I think I saw this bug just happen with my own edits at
http://en.wikipedia.org/wiki/Wikipedia:Templates_for_deletion . I wanted to vote
delete for two templates, so I right-clicked on both the edit links for the
corresponding sections in quick succession. I'm using Firefox and right-clicking
opens the link in a new tab. Then I went to the first tab, added my vote, and
saved:
http://en.wikipedia.org/w/index.php?title=Wikipedia:Templates_for_deletion&diff=prev&oldid=19299850.
Then I went to the second tab, added my vote, and pressed save. This was
apparently also saved, see
http://en.wikipedia.org/w/index.php?title=Wikipedia:Templates_for_deletion&diff=prev&oldid=19299862,
but I did get an edit conflict screen, with the complete page in the top edit
box and only the section I was editing in the bottom edit box. I then copied the
text in the bottom edit box to the top edit box and saved:
http://en.wikipedia.org/w/index.php?title=Wikipedia:Templates_for_deletion&diff=prev&oldid=19300028.
I think that, if I hadn't copied the text, but just edited the top edit box, the
text in the top edit would have been substituted for the section and the page
would effectively be duplicated.

Example of doubling bug edit conflict

By accidentally double clicking the save button, I believe I have managed to
capture an image of an edit conflict page that leads to the doubling bug.

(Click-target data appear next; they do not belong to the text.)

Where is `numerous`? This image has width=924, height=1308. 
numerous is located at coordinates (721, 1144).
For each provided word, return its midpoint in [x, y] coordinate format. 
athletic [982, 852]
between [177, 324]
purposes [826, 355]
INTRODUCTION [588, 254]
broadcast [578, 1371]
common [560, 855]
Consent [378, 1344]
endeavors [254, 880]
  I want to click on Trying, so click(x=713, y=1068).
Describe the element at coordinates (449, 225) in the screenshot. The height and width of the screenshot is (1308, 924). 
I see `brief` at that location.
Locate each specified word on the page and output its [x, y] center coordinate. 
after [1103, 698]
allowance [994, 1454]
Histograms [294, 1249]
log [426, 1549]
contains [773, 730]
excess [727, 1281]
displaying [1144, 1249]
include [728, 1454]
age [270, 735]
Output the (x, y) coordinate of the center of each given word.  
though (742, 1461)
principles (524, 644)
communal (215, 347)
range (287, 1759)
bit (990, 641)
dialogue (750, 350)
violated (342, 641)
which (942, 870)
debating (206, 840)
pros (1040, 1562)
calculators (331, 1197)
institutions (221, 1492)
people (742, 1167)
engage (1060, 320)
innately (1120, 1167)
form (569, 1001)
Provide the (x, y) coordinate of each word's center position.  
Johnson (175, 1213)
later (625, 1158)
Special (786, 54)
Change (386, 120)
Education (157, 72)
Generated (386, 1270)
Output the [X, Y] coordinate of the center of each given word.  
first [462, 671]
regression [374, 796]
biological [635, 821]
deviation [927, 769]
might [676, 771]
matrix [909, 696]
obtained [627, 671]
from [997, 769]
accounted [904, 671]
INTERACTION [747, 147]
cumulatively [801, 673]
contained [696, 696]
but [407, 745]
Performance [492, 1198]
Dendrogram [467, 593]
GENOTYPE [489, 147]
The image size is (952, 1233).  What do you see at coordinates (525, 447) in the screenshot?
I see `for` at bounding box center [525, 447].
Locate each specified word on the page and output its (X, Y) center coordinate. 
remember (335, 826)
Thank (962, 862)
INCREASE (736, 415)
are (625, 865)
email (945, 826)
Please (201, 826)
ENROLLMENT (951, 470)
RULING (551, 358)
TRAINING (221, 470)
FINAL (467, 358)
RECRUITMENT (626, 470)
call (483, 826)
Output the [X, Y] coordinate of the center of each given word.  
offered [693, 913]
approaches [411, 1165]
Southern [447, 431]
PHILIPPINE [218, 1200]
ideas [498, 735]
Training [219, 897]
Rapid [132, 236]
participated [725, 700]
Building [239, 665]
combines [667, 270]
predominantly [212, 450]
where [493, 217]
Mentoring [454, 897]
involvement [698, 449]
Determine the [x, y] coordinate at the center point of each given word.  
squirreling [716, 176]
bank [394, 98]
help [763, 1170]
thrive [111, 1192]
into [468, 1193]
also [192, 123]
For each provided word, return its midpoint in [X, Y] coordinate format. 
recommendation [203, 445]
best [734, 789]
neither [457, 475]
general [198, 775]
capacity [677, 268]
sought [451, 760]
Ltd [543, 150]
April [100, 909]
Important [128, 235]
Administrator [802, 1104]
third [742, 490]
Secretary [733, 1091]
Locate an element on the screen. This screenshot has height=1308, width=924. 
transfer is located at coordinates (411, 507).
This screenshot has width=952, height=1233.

This is attached. If you look at the source, you will note that even though
this in an edit conflict, it includes: "<input type='hidden' value="9"
name="wpSection" />" indicating that section editting is still turned on,
consistent with my hypothesis for how an entire copy of a page gets dumped into
a single section's spot.

Curiously, "my text" is also represented as only the material in the section
being editted, rather than a new version of the whole page as is customary for
edit conflicts.

Hope this helps.

Attached:

This bug should now be fixed per the analysis in comment 11.

That fix was committed and synchronized around 15:20 UTC. Can
you confirm that this happened afterwards and that it still happens?

(In reply to comment #16)

This bug should now be fixed per the analysis in comment 11.
That fix was committed and synchronized around 15:20 UTC. Can
you confirm that this happened afterwards and that it still happens?

The file I uploaded showing the edit conflict dates from several days ago. I saved it at
that time, but didn't get around to posting it till today. So, hopefully the fix you have
now applied will have settled the issue.

Great. :)

Marking this tentatively FIXED, for both the duplication and the diff display.